Capitol Buzz for Wednesday, 3/7
Five Stories To Think About Today
* Three days remain in session, and only 12 bills have passed both the House and Senate. Three have been approved by the governor. The House passed dozens of substantive bills last week, but the Senate calendar is unambitious.
* The budget will get its first full day of review.
* The Florida Democratic Party will hold a news-conference condemning Gov. Rick Scott and the GOP for what it says is an assault on education during the legislative session.
* The House will take up a Senate bill that would exempt from criminal charges a person making a good faith effort to obtain medical assistance for someone experiencing a drug-related overdose. The person needing medical help would also be protected.
* The Office of Insurance Regulation will hold a public hearing about a proposal by State Farm of Florida to increase property-insurance rates by 42 percent for mobile homes.

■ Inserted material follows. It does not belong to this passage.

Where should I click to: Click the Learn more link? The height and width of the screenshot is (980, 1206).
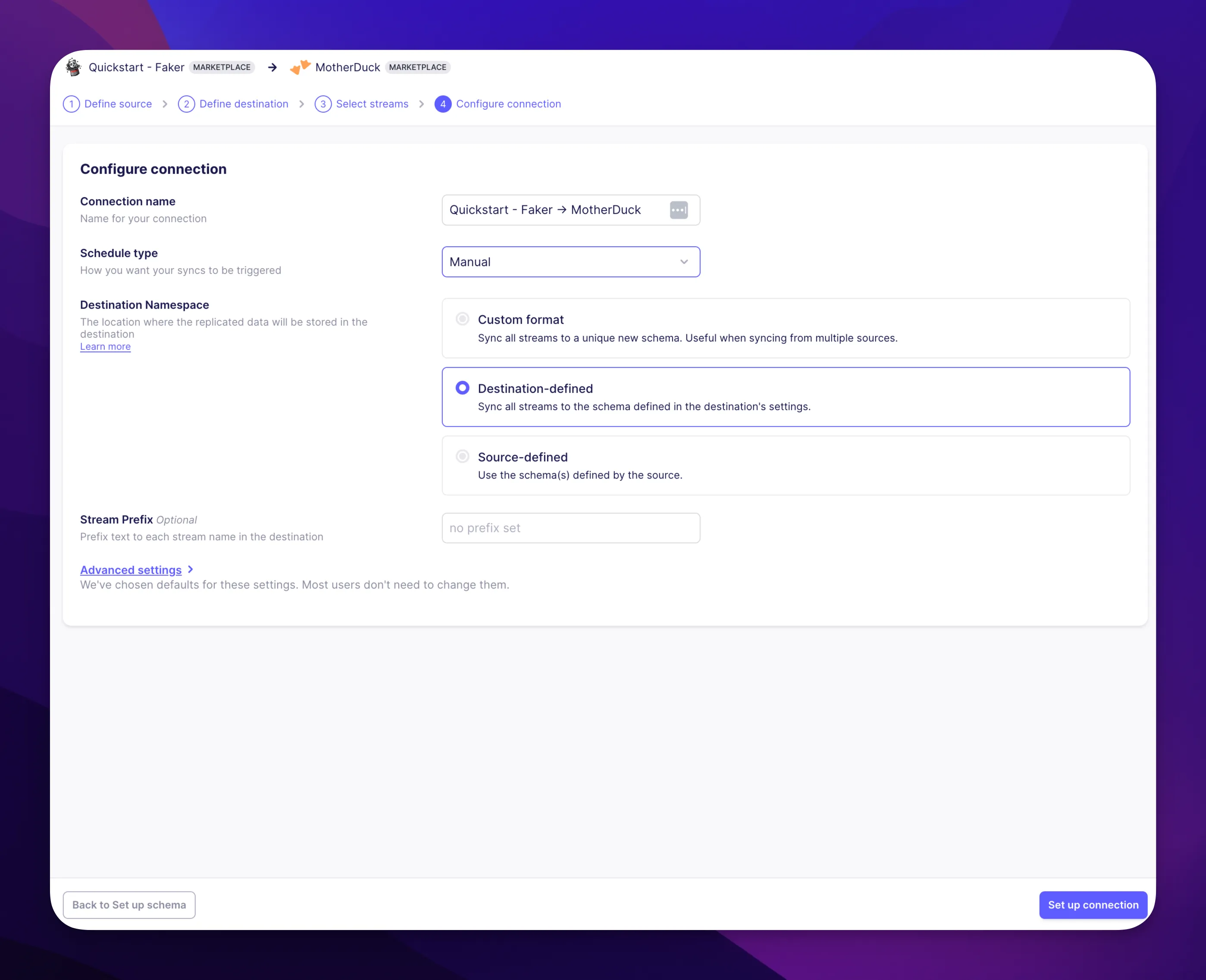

Three Issues You Missed Yesterday
* In a dramatic defeat for the Governor and the Florida Legislature, a Leon County court judge on Tuesday ruled that the decision last year to cut public employee salaries was an unconstitutional breach of the state’s contract and ordered the money returned with interest.

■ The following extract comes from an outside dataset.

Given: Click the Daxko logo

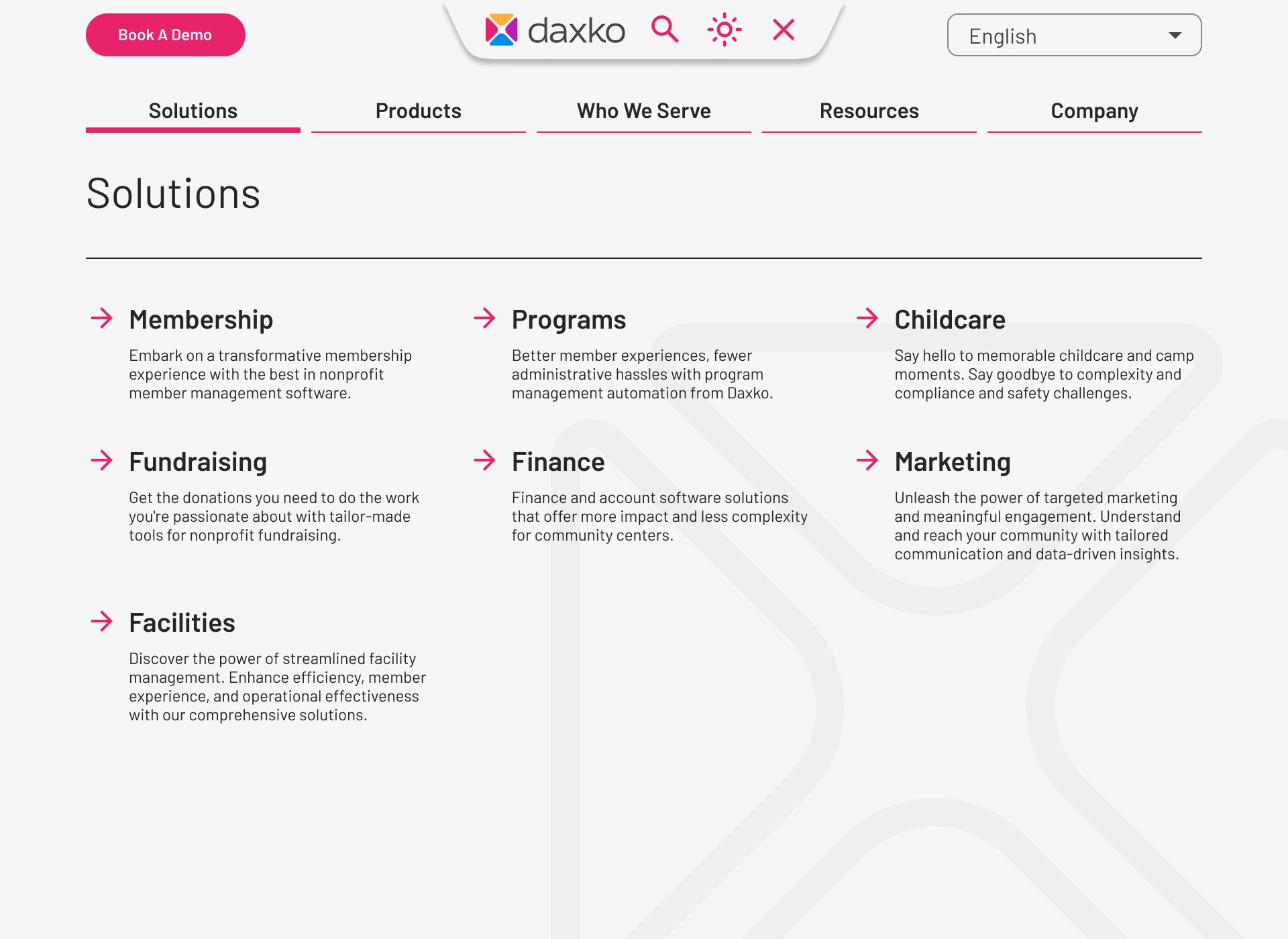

* State lawmakers’ push to reduce the size of Citizens Property Insurance Corp. by luring unregulated out-of-state insurers hit a major speed bump on Tuesday. Consumer-focused lawmakers approved an amendment to the so-called surplus lines bill (HB 245), forcing insurers to get a signature before taking over a policy.
* Lt. Gov. Jennifer Carroll has made a rare appearance in the Senate chambers, one timed just as the upper chamber began debating reforms to the no-fault car insurance system. Carroll had been pulling senators one-by-one into a small meeting room known as "the bubble," and reportedly was pressing them on aspects of the legislation favored or opposed by Gov. Rick Scott.
Who To Watch Today/Quotable Quotes
* JD Alexander and Rick Scott. Alexander said on Tuesday no matter what the pension ruling was, it wouldn't affect the budget. AG Pam Bondi defended the potential $800,000 to be spent on defending the state ($500,000 of which already has been). And after they lost this round, Scott said he was looking forward to an appeal. So what happens next?